Quote every line from the one containing "What do you see at coordinates (778, 40)" down to the one containing "I want to click on 'Wat", including both. Leave the pictures out.

Record extracts ->
..........
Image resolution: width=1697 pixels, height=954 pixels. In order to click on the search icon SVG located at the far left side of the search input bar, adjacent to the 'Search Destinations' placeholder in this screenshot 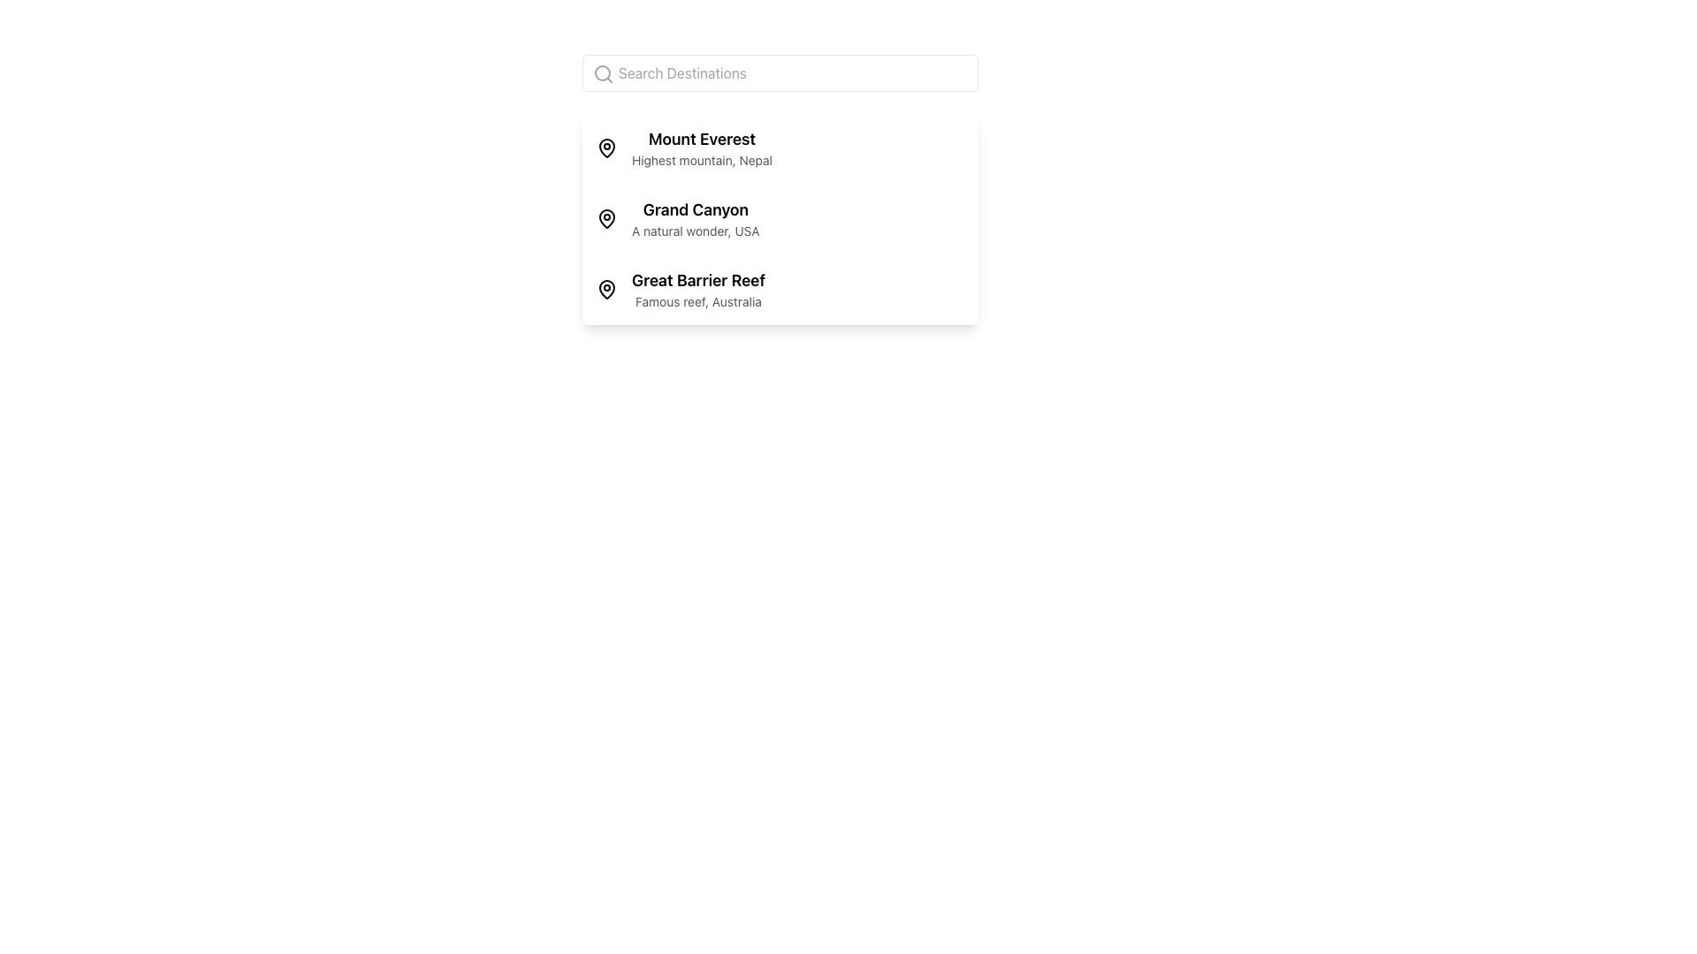, I will do `click(603, 73)`.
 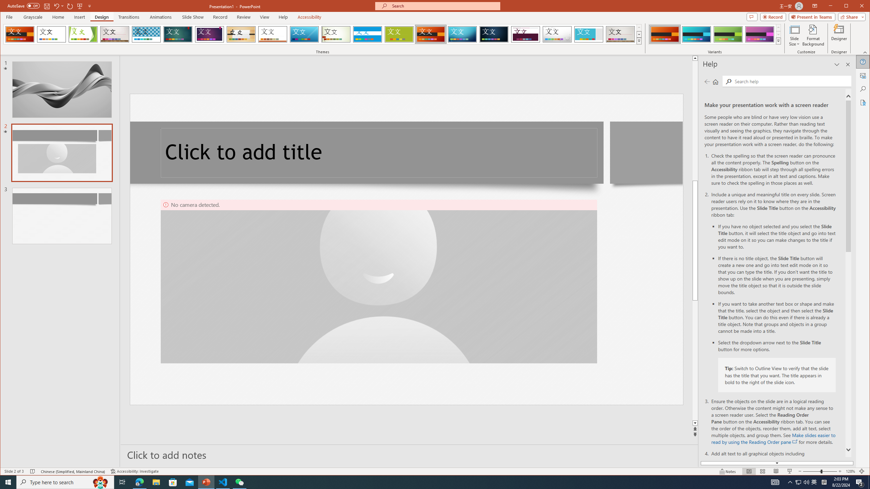 What do you see at coordinates (778, 40) in the screenshot?
I see `'Variants'` at bounding box center [778, 40].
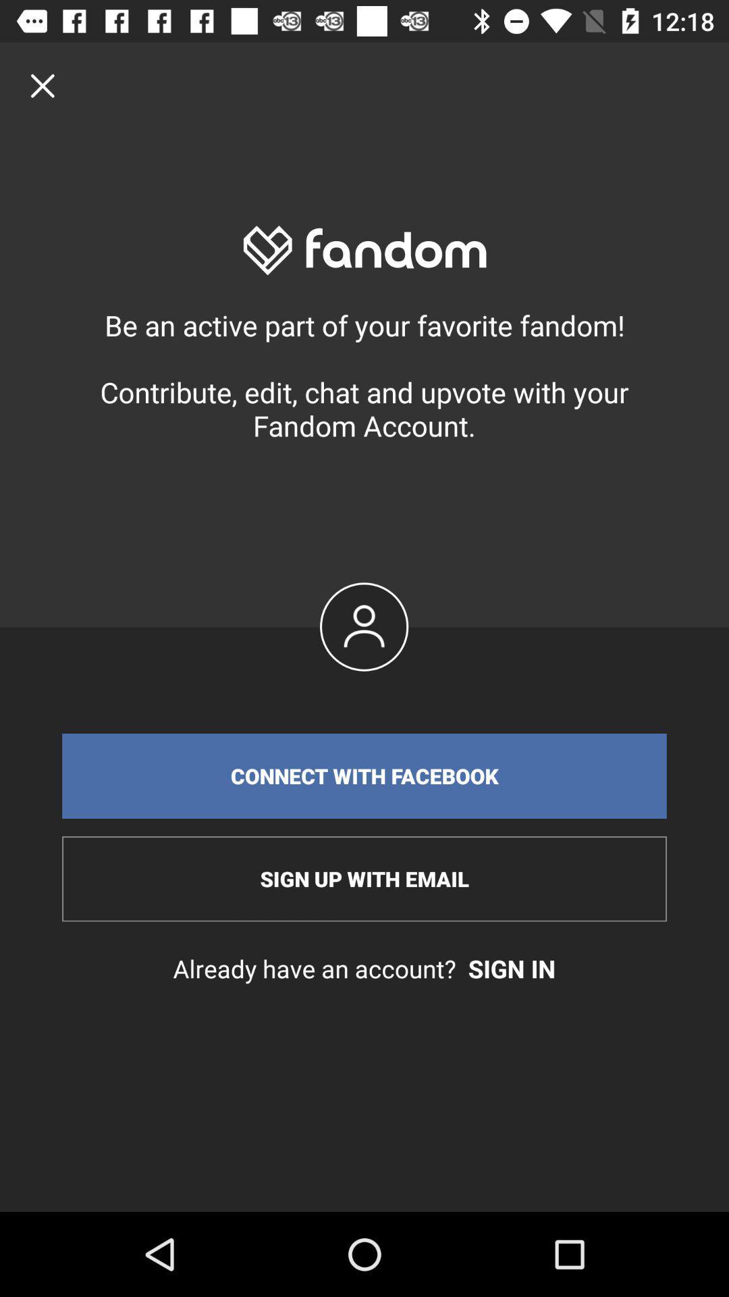 This screenshot has height=1297, width=729. I want to click on click close, so click(42, 84).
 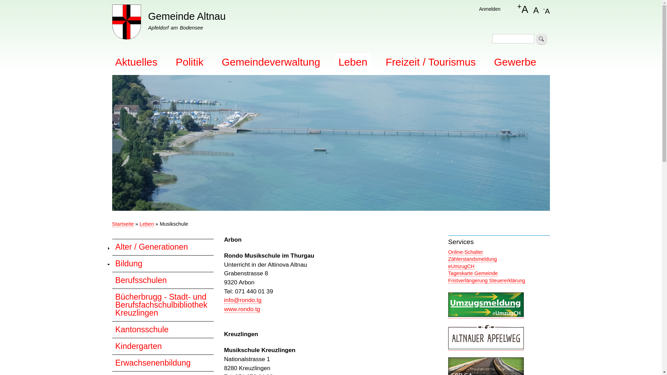 What do you see at coordinates (270, 61) in the screenshot?
I see `'Gemeindeverwaltung'` at bounding box center [270, 61].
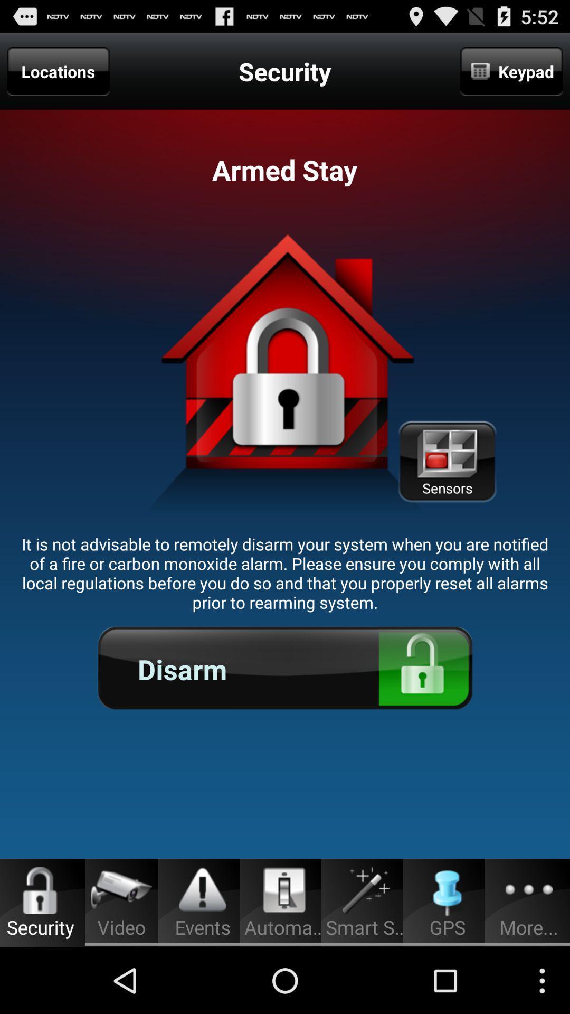 The height and width of the screenshot is (1014, 570). What do you see at coordinates (447, 462) in the screenshot?
I see `icon on the right` at bounding box center [447, 462].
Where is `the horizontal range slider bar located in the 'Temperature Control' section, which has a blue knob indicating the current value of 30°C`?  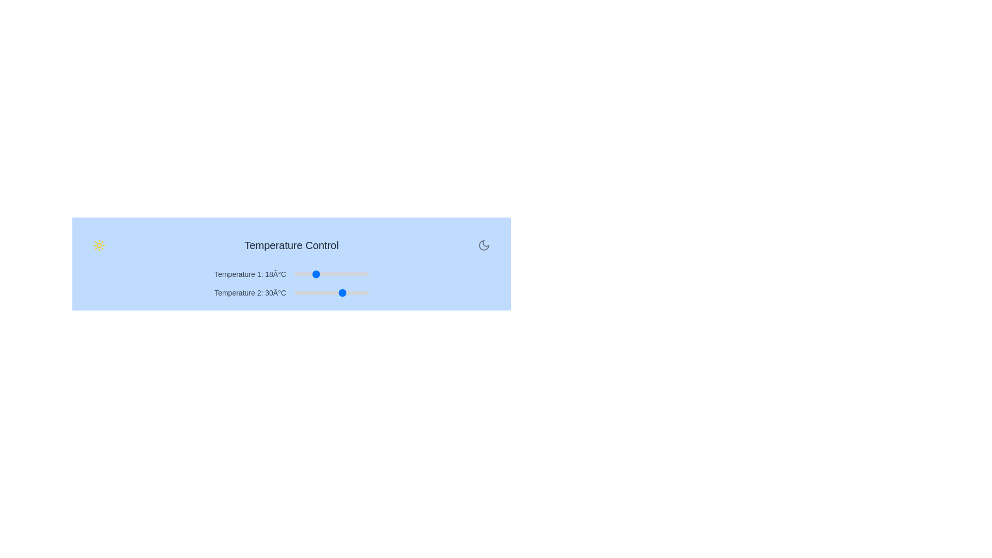
the horizontal range slider bar located in the 'Temperature Control' section, which has a blue knob indicating the current value of 30°C is located at coordinates (331, 293).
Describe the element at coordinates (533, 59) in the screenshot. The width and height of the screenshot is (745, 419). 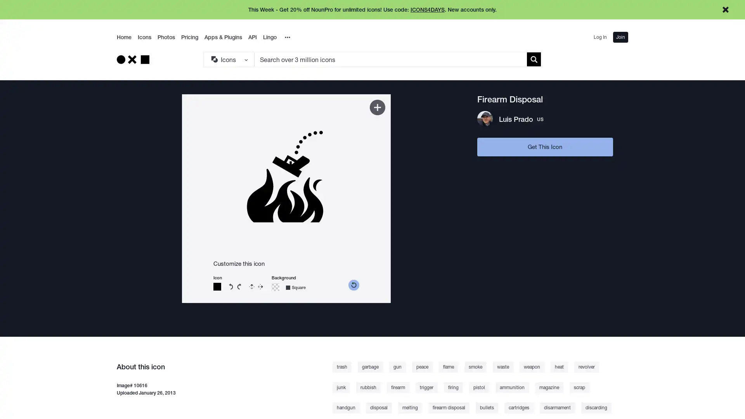
I see `Submit search term` at that location.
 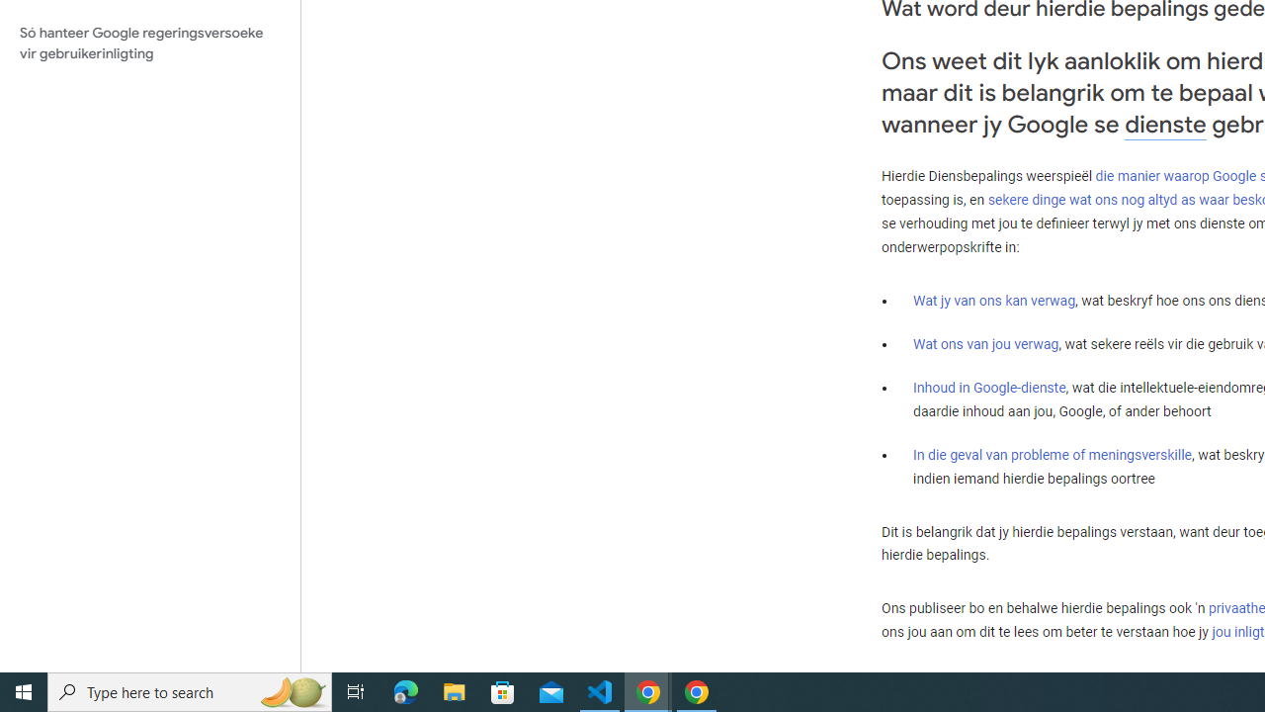 I want to click on 'Wat jy van ons kan verwag', so click(x=994, y=300).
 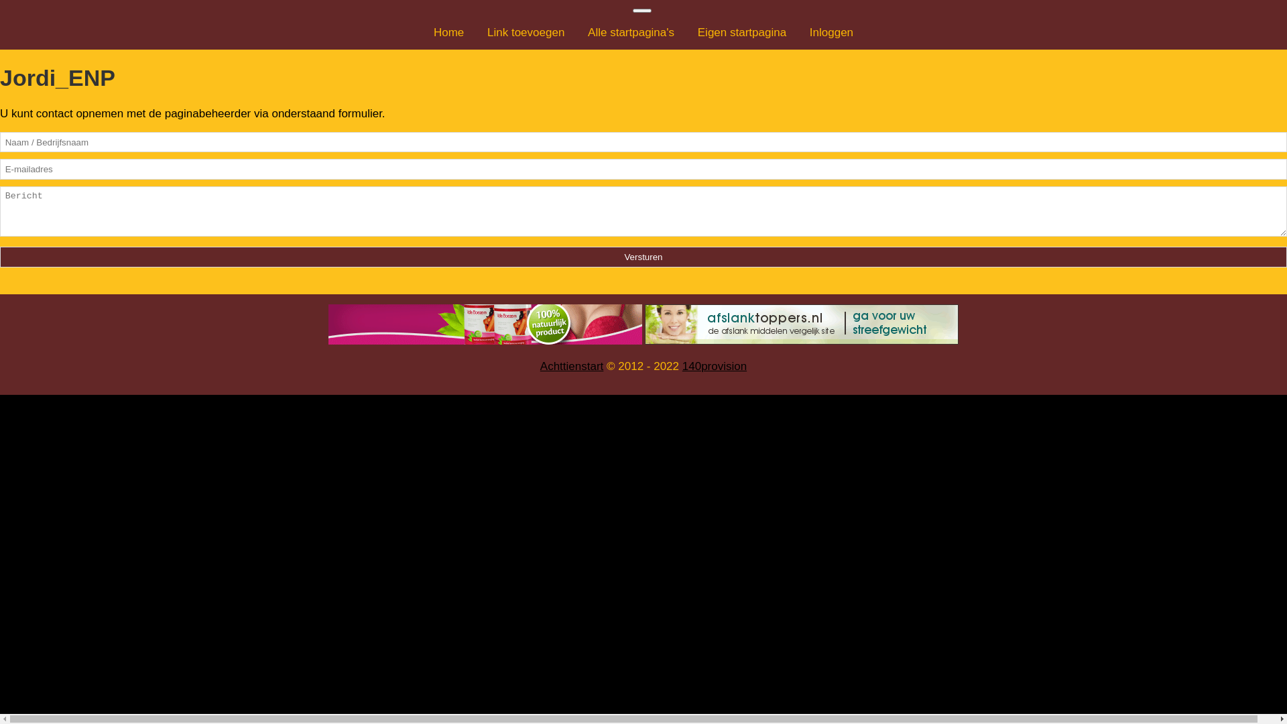 What do you see at coordinates (525, 32) in the screenshot?
I see `'Link toevoegen'` at bounding box center [525, 32].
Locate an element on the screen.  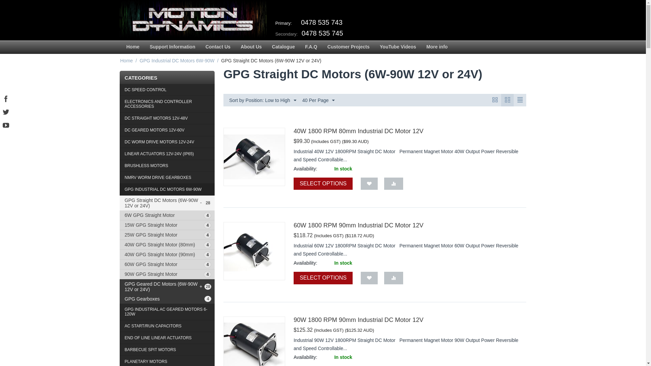
'BRUSHLESS MOTORS' is located at coordinates (167, 166).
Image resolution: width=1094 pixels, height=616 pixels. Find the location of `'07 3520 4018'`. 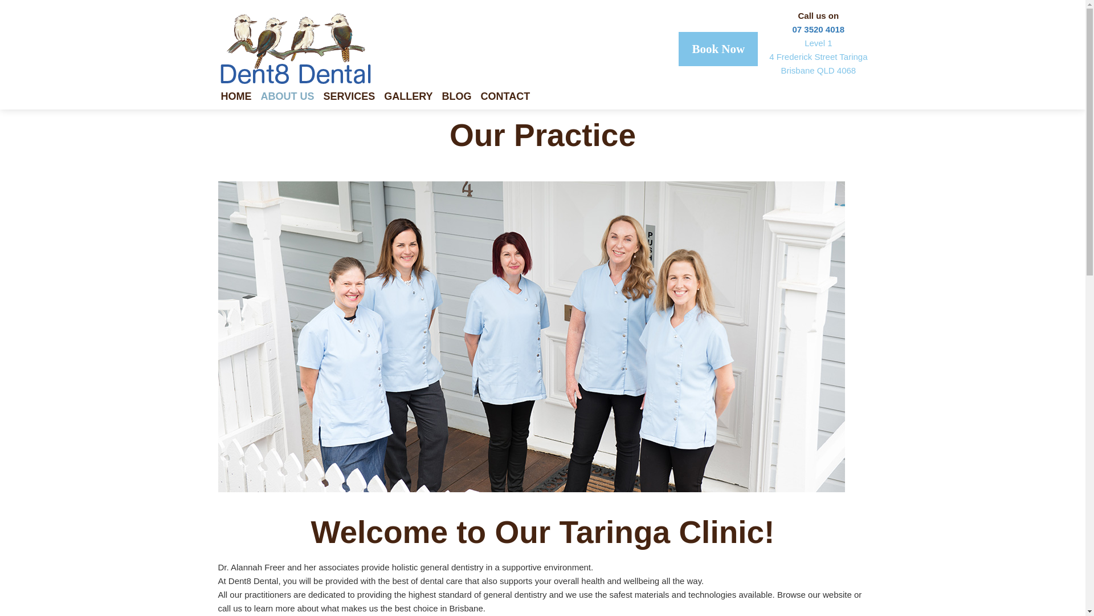

'07 3520 4018' is located at coordinates (792, 28).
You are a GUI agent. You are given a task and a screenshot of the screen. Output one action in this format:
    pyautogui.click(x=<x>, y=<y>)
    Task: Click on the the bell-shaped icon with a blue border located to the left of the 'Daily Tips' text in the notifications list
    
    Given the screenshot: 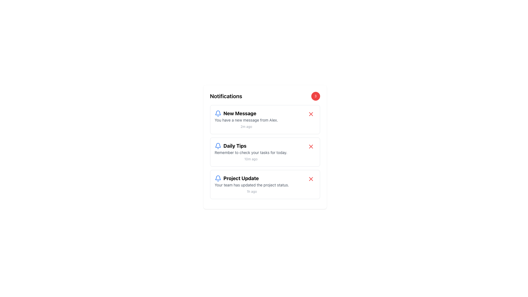 What is the action you would take?
    pyautogui.click(x=217, y=146)
    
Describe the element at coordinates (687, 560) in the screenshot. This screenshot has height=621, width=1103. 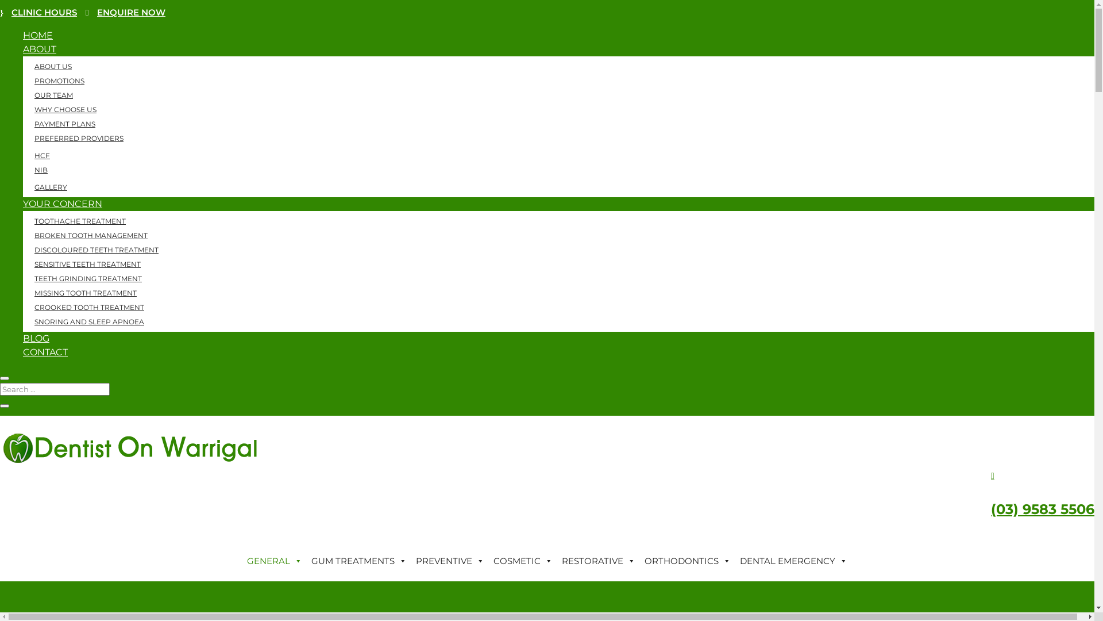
..........
Expected output ->
  What do you see at coordinates (778, 40) in the screenshot?
I see `'Variants'` at bounding box center [778, 40].
 This screenshot has height=1297, width=729. I want to click on click close, so click(42, 84).
  What do you see at coordinates (270, 61) in the screenshot?
I see `'Gemeindeverwaltung'` at bounding box center [270, 61].
 The height and width of the screenshot is (1014, 570). What do you see at coordinates (447, 462) in the screenshot?
I see `icon on the right` at bounding box center [447, 462].
Where is `the horizontal range slider bar located in the 'Temperature Control' section, which has a blue knob indicating the current value of 30°C`?  
the horizontal range slider bar located in the 'Temperature Control' section, which has a blue knob indicating the current value of 30°C is located at coordinates (331, 293).
Describe the element at coordinates (533, 59) in the screenshot. The width and height of the screenshot is (745, 419). 
I see `Submit search term` at that location.
  I want to click on 'Wat jy van ons kan verwag', so click(x=994, y=300).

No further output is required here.